### OBJECTIVE
Copy the following material line for line, without changing any text. Leave out the pictures.
****************************************
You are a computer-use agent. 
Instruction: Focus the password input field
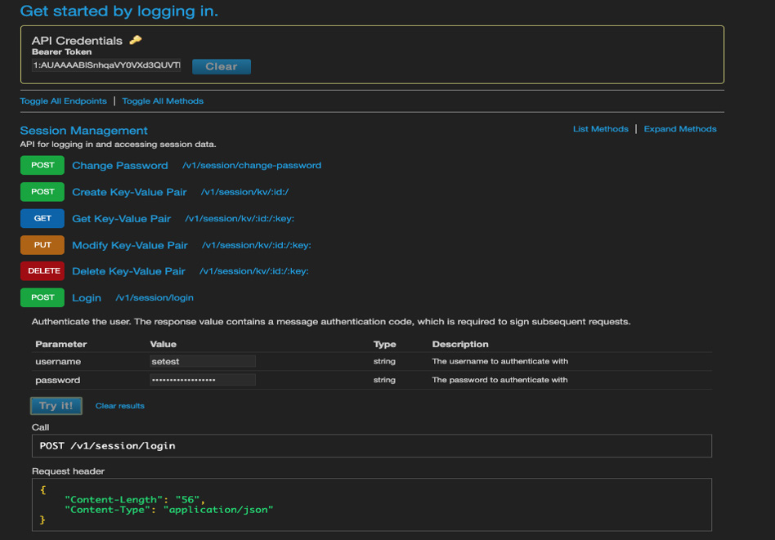pyautogui.click(x=203, y=380)
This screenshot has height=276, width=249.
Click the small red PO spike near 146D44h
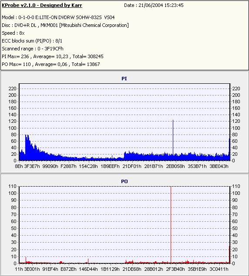(x=88, y=261)
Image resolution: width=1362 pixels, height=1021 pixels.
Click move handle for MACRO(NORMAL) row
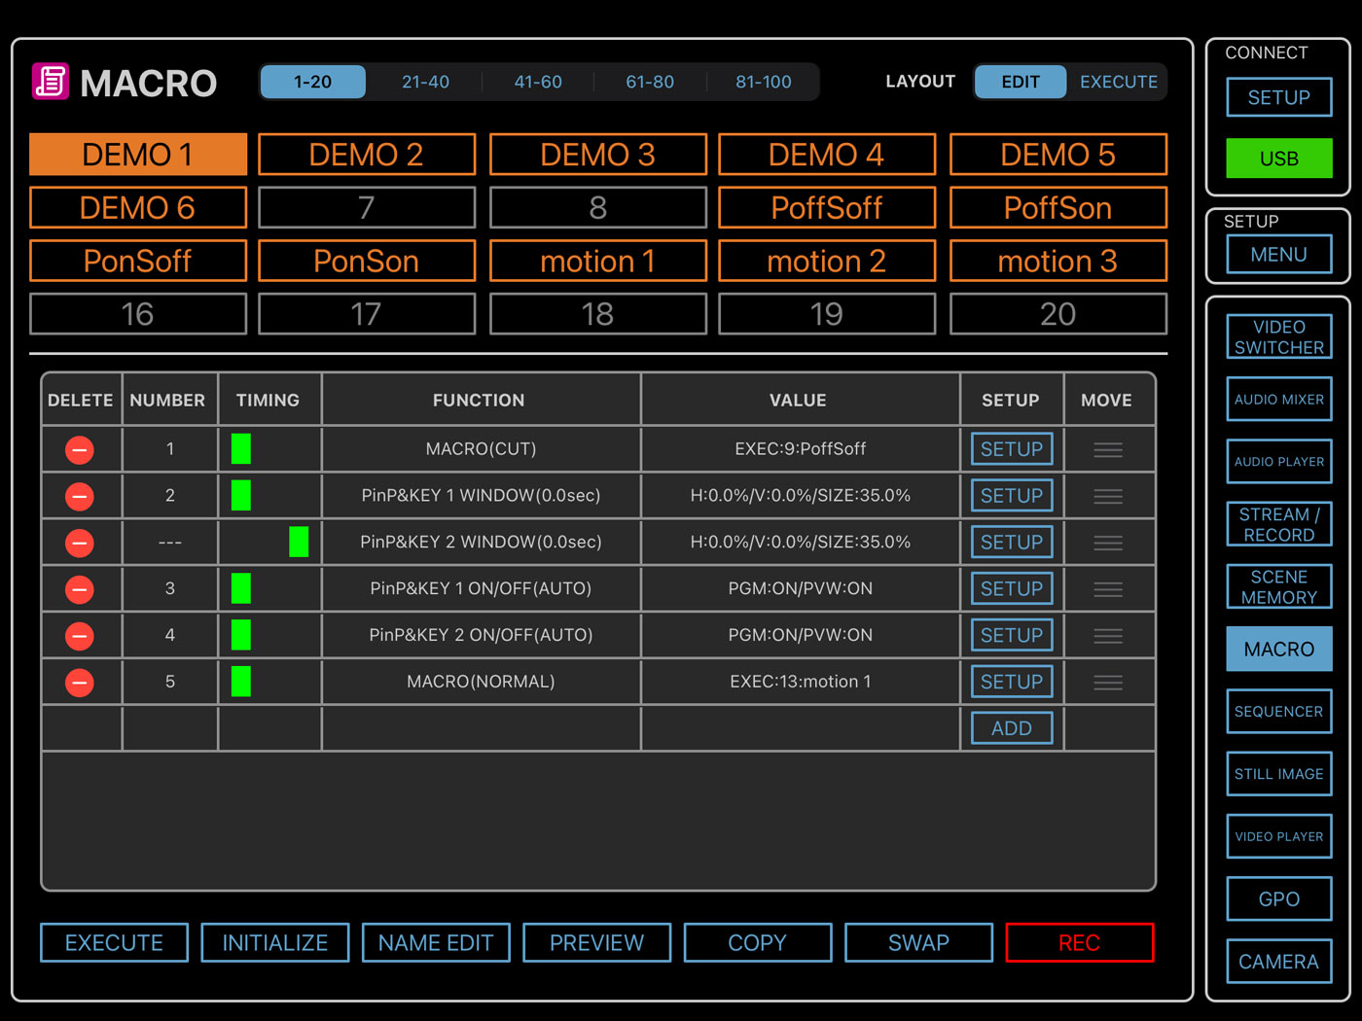pyautogui.click(x=1108, y=683)
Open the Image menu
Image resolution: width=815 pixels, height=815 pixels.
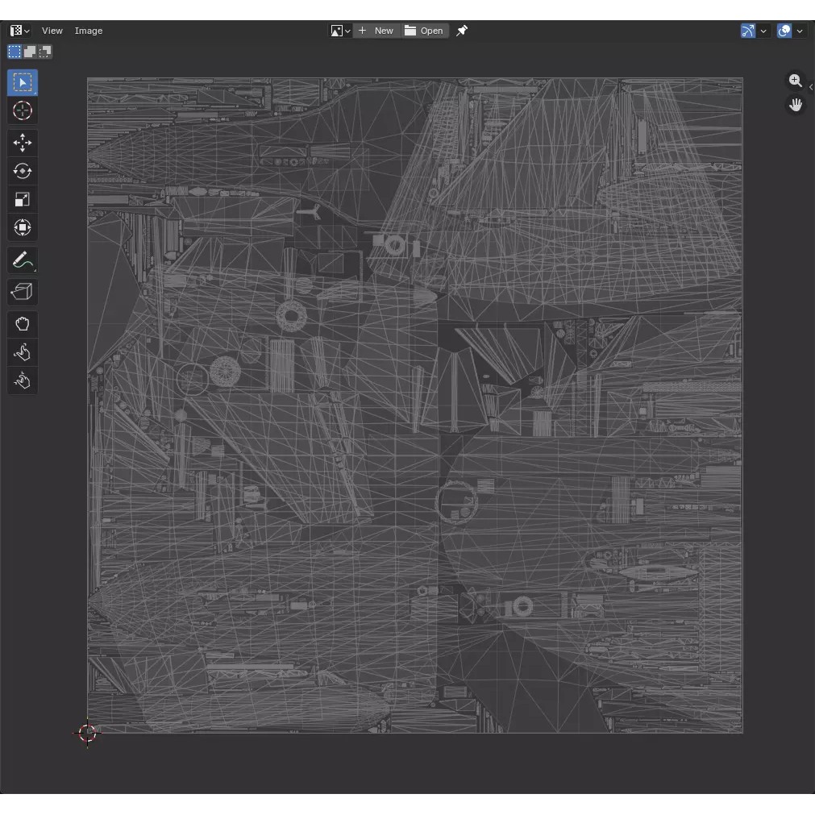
****************************************
### OUTPUT FOR THIS EXERCISE
You are a computer-use agent. 
Instruction: Focus the password input field
pyautogui.click(x=203, y=380)
This screenshot has height=276, width=249.
Click the small red PO spike near 146D44h
(x=88, y=261)
Image resolution: width=1362 pixels, height=1021 pixels.
Click move handle for MACRO(NORMAL) row
pyautogui.click(x=1108, y=683)
Open the Image menu
Image resolution: width=815 pixels, height=815 pixels.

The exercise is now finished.